- **What the task asks**: Reproduce every line of the data below word for word, leaving out the pictures.

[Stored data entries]

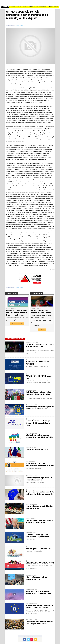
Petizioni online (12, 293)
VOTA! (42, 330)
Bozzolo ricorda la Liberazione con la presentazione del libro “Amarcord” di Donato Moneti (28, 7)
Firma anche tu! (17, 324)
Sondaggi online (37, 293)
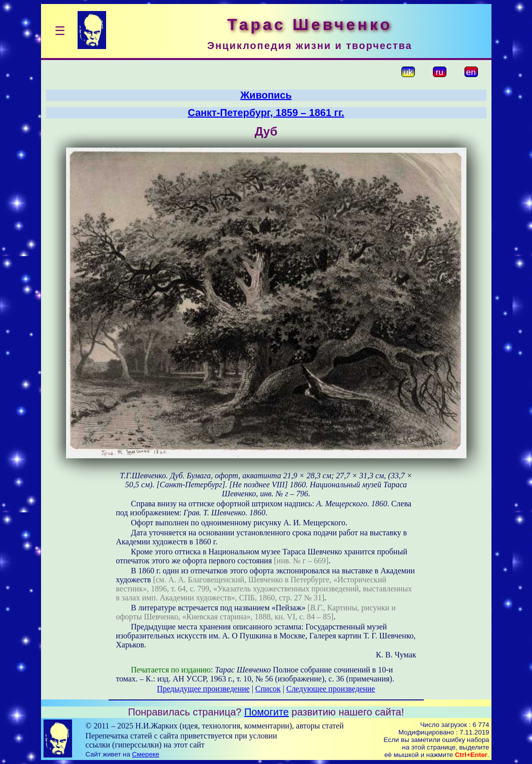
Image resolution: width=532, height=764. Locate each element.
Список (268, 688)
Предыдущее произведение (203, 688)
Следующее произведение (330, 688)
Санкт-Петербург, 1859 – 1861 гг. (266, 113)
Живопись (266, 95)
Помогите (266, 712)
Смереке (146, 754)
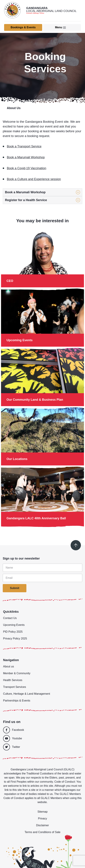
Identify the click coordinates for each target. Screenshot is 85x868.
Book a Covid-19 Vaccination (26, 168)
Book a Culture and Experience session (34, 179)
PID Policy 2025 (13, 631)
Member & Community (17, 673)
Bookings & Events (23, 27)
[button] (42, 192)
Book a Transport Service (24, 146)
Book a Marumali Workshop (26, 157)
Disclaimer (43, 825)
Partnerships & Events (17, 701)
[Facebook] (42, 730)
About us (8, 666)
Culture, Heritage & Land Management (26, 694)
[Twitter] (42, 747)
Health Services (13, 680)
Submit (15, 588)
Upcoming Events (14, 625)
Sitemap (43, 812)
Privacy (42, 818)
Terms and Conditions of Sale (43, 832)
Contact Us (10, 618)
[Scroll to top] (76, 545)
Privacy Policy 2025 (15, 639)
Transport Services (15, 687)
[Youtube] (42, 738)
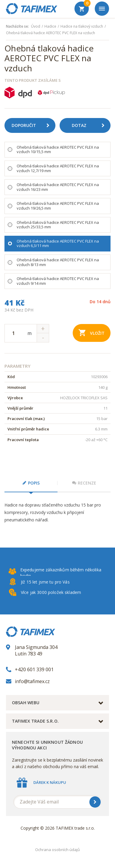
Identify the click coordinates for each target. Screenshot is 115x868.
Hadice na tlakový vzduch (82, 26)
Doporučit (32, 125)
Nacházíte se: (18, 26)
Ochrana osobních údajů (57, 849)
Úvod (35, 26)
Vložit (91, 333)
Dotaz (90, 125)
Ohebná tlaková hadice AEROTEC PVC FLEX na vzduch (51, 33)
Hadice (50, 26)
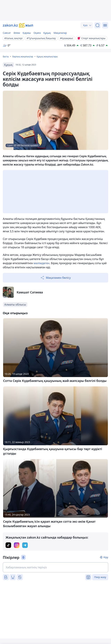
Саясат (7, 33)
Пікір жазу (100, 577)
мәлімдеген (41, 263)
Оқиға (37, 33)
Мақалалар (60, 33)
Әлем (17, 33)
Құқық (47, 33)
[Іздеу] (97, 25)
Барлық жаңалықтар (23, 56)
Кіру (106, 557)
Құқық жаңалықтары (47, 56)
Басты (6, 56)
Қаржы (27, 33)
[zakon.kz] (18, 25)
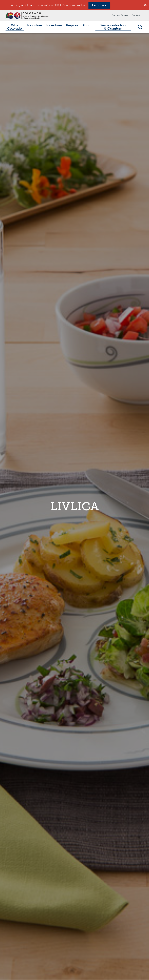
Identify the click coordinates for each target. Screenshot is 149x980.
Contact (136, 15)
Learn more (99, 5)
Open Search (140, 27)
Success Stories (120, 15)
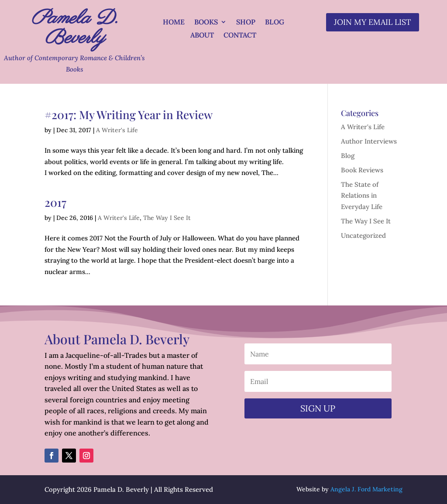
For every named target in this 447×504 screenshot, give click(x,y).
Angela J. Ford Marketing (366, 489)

- **Written solution**:
Petizioni online (12, 293)
VOTA! (42, 330)
Bozzolo ricorda la Liberazione con la presentazione del libro “Amarcord” di Donato Moneti (28, 7)
Firma anche tu! (17, 324)
Sondaggi online (37, 293)
Image resolution: width=532, height=764. Locate each element.
Список (268, 688)
Предыдущее произведение (203, 688)
Следующее произведение (330, 688)
Санкт-Петербург, 1859 – 1861 гг. (266, 113)
Живопись (266, 95)
Помогите (266, 712)
Смереке (146, 754)
Identify the click coordinates for each target. Screenshot is 85x868.
Book a Covid-19 Vaccination (26, 168)
Book a Culture and Experience session (34, 179)
PID Policy 2025 (13, 631)
Member & Community (17, 673)
Bookings & Events (23, 27)
[button] (42, 192)
Book a Transport Service (24, 146)
Book a Marumali Workshop (26, 157)
Disclaimer (43, 825)
Partnerships & Events (17, 701)
[Facebook] (42, 730)
About us (8, 666)
Culture, Heritage & Land Management (26, 694)
[Twitter] (42, 747)
Health Services (13, 680)
Submit (15, 588)
Upcoming Events (14, 625)
Sitemap (43, 812)
Privacy (42, 818)
Terms and Conditions of Sale (43, 832)
Contact Us (10, 618)
[Scroll to top] (76, 545)
Privacy Policy 2025 (15, 639)
Transport Services (15, 687)
[Youtube] (42, 738)
Identify the click coordinates for each target. Screenshot is 115x868.
Hadice na tlakový vzduch (82, 26)
Doporučit (32, 125)
Nacházíte se: (18, 26)
Ochrana osobních údajů (57, 849)
Úvod (35, 26)
Vložit (91, 333)
Dotaz (90, 125)
Ohebná tlaková hadice AEROTEC PVC FLEX na vzduch (51, 33)
Hadice (50, 26)
Саясат (7, 33)
Пікір жазу (100, 577)
мәлімдеген (41, 263)
Оқиға (37, 33)
Мақалалар (60, 33)
Әлем (17, 33)
Құқық (47, 33)
[Іздеу] (97, 25)
Барлық жаңалықтар (23, 56)
Кіру (106, 557)
Құқық жаңалықтары (47, 56)
Басты (6, 56)
Қаржы (27, 33)
[zakon.kz] (18, 25)
Identify the click coordinates for each target. Screenshot is 149x980.
Contact (136, 15)
Learn more (99, 5)
Open Search (140, 27)
Success Stories (120, 15)
For every named target in this 447×504 screenshot, give click(x,y).
Angela J. Ford Marketing (366, 489)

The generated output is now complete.